Als ich satt war, sah ich zu meinem Gegenüber auf. Sie hatte bereits den Blick auf mich gerichtet, dann sagte sie: "War das Essen zu deiner Zufriedenheit?“ „Ja, danke,“ antwortete ich. Lore lächelte zufrieden: „Was hältst du davon, wenn wir ab jetzt immer gemeinsam speisen?“ Ich nickte. Was hätte ich auch anderes tun sollen? Ablehnen konnte ich ja schlecht, außerdem war mir Lore auf eine mütterliche Art und Weise sympathisch.

Ich saß auf meinem Bett und sah der Sonne zu, wie sich hinter die Berge verzog. Je dunkler es wurde, desto nervöser wurde ich. Hatte Atrix Penelope oder Lore eingeweiht? Was würde mir als Strafe drohen, wenn wir erwischt werden würden? Mir schossen viele Zweifel durch den Kopf. Ich musste mich ablenken, und das Einzige, was mir einfiel war zu meditieren. Ich musste sowieso für meinen Unterricht üben. Ich setzte mich auf den Boden und verschränkte meine Beine. Ich hatte nicht vor mich in meinen inneren Raum zu begeben, aber ein paar Atemübungen waren ja auch üben. Ich versuchte ruhig zu werden, jedoch ohne meine Augen zu schließen. Ich achtete darauf wie sich meine Lunge füllte und leerte und versuchte diesen Vorgang zu verlangsamen. Ich spürte mein Blut durch den Körper pulsieren und merkte, wie es langsamer und ruhiger wurde. Ich starrte auf die Wand vor mir und mein Geist wurde mehr und mehr nur von dem pulsieren meines Blutes und dem rauschen meines Atems erfüllt. Ich fühlte mich meinem Körper auf einmal näher als sonst. Es war, als könnte ich bestimmen wie schnell mein Herz schlug.

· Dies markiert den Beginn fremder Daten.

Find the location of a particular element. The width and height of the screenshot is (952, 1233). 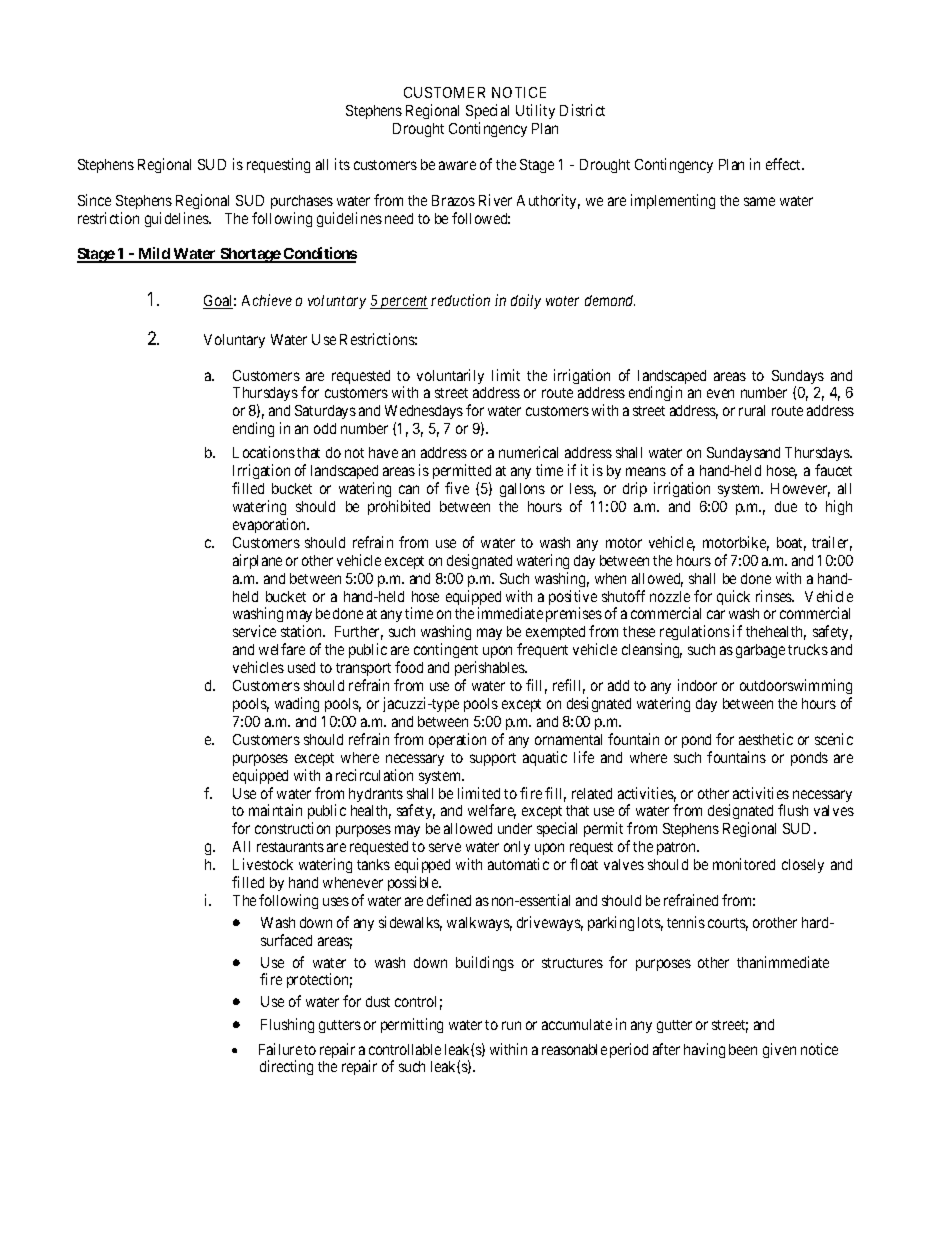

perishables is located at coordinates (490, 670).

Ich konnte fühlen wie die Herzklappen zuckten. So blieb ich, fasziniert von dieser Erfahrung, eine Weile in dieser Trance. Irgendwann holte ich mich mit einem Kopfschütteln in die Realität zurück. Mein Blick fiel aus dem Fenster. Es war dunkel, sehr dunkel, mitten in der Nacht musste es inzwischen sein. Schnell hüllte ich mich in einen dunklen Mantel und verließ geräuschlos das Zimmer.